**Task to carry out**
Lines to return, exactly: from the line with "722x433 pixels." to the line with "Task: Toggle the recurse subfolders option" in the entries below, both included.

**Exercise materials**
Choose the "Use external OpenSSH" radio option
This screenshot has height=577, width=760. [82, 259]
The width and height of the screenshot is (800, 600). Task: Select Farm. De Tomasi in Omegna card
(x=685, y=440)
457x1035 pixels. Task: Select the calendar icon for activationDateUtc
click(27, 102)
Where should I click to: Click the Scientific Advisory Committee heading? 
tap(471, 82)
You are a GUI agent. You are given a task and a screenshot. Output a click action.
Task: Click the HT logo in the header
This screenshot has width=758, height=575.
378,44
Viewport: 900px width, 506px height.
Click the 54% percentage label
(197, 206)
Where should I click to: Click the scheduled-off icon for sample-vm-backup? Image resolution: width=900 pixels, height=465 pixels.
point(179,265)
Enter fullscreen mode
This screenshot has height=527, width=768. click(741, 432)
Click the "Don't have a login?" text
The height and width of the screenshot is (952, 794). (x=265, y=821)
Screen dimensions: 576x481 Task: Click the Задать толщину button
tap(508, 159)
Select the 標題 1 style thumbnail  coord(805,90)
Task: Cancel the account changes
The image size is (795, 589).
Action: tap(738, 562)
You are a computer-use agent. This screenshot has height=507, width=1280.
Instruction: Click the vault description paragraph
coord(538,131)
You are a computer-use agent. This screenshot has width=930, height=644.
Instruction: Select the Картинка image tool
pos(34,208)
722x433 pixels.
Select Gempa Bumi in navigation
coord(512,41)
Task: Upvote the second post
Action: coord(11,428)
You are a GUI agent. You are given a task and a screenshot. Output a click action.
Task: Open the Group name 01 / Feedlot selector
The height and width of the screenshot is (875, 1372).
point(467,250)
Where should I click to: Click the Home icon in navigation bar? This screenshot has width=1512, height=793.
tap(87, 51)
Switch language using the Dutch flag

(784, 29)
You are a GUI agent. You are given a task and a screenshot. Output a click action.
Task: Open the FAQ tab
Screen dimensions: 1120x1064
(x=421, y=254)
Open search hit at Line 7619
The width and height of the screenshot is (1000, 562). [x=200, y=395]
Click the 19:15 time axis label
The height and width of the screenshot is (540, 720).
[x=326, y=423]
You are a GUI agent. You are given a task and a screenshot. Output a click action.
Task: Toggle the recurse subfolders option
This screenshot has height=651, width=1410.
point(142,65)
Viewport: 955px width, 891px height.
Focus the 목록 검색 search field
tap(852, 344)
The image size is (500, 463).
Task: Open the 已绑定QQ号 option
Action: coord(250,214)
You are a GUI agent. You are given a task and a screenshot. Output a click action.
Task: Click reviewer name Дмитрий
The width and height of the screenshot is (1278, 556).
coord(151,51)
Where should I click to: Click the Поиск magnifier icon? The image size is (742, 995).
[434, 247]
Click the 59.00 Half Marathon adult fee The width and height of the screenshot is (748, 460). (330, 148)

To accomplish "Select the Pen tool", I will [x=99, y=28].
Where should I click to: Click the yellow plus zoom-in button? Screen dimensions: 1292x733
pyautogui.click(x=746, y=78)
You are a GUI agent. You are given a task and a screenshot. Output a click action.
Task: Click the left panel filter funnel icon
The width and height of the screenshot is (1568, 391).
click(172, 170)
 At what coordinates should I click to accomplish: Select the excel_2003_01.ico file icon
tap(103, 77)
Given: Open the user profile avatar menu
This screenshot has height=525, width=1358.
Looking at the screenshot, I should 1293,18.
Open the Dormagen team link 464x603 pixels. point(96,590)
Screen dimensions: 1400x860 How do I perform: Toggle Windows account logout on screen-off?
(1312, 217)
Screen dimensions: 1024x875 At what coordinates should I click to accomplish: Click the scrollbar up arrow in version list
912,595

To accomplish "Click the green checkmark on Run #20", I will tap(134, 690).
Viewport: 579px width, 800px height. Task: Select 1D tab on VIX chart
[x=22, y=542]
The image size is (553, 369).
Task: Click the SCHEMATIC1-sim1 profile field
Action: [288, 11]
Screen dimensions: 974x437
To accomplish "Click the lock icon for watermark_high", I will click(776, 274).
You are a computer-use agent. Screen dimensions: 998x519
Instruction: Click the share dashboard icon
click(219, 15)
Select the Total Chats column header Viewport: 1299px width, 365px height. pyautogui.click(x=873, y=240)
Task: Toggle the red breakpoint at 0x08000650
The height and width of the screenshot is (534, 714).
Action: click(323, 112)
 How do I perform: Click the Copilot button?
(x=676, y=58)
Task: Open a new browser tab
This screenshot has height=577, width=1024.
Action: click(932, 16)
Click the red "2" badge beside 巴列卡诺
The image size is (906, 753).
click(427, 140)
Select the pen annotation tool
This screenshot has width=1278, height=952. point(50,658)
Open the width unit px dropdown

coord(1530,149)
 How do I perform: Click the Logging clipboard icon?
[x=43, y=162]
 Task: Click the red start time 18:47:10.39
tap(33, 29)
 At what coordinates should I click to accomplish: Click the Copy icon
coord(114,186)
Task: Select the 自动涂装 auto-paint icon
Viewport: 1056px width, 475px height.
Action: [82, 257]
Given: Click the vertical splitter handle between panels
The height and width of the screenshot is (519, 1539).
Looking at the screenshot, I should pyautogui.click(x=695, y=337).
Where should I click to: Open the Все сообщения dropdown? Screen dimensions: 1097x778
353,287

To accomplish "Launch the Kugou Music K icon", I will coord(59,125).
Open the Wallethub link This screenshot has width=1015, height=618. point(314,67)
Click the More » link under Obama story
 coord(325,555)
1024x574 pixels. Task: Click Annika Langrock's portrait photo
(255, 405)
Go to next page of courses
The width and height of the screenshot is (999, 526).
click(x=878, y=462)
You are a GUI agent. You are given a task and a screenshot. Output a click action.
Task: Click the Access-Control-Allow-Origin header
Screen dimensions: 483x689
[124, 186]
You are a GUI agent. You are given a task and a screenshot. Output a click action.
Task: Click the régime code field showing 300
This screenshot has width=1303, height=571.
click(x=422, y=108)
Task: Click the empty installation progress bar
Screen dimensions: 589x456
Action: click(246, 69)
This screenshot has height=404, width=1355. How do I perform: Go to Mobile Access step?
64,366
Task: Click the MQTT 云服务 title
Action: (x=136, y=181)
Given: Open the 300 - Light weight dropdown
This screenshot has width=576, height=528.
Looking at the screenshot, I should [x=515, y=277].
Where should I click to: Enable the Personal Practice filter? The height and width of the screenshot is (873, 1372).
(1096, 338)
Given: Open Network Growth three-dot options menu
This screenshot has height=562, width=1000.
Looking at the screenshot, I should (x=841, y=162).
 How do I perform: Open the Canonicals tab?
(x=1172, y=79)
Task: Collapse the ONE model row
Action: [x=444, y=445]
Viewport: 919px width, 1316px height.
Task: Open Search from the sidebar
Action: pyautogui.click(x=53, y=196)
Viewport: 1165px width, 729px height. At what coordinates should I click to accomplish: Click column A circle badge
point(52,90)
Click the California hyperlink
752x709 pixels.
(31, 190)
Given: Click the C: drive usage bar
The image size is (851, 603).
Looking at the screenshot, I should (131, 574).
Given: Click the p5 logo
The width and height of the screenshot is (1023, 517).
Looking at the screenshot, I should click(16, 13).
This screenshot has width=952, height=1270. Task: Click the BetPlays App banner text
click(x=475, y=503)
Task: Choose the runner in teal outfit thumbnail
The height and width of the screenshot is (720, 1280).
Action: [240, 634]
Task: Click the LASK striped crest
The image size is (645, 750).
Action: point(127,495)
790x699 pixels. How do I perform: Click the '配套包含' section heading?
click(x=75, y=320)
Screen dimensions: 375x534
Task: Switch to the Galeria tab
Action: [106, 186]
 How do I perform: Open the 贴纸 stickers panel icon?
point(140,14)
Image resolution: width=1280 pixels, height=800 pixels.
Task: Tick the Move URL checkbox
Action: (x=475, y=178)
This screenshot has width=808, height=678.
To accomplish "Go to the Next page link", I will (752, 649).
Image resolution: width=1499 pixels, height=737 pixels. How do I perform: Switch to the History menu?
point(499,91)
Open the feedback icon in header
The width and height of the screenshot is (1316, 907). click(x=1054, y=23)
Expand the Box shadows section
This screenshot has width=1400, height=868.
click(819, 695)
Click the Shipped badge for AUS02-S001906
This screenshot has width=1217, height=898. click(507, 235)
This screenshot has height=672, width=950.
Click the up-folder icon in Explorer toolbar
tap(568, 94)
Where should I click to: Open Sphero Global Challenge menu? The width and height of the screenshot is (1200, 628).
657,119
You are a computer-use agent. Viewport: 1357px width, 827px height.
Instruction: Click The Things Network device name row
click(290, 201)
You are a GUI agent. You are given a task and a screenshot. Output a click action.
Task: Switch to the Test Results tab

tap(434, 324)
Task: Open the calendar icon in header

**Result of the exercise**
722x433 pixels.
Select Gempa Bumi in navigation
coord(512,41)
Task: Upvote the second post
Action: coord(11,428)
You are a GUI agent. You are given a task and a screenshot. Output a click action.
Task: Open the Group name 01 / Feedlot selector
The height and width of the screenshot is (875, 1372).
point(467,250)
Where should I click to: Click the Home icon in navigation bar? This screenshot has width=1512, height=793.
tap(87, 51)
Switch language using the Dutch flag

(784, 29)
You are a GUI agent. You are given a task and a screenshot. Output a click action.
Task: Open the FAQ tab
Screen dimensions: 1120x1064
(x=421, y=254)
Open search hit at Line 7619
The width and height of the screenshot is (1000, 562). [x=200, y=395]
Click the 19:15 time axis label
The height and width of the screenshot is (540, 720).
[x=326, y=423]
You are a GUI agent. You are given a task and a screenshot. Output a click action.
Task: Toggle the recurse subfolders option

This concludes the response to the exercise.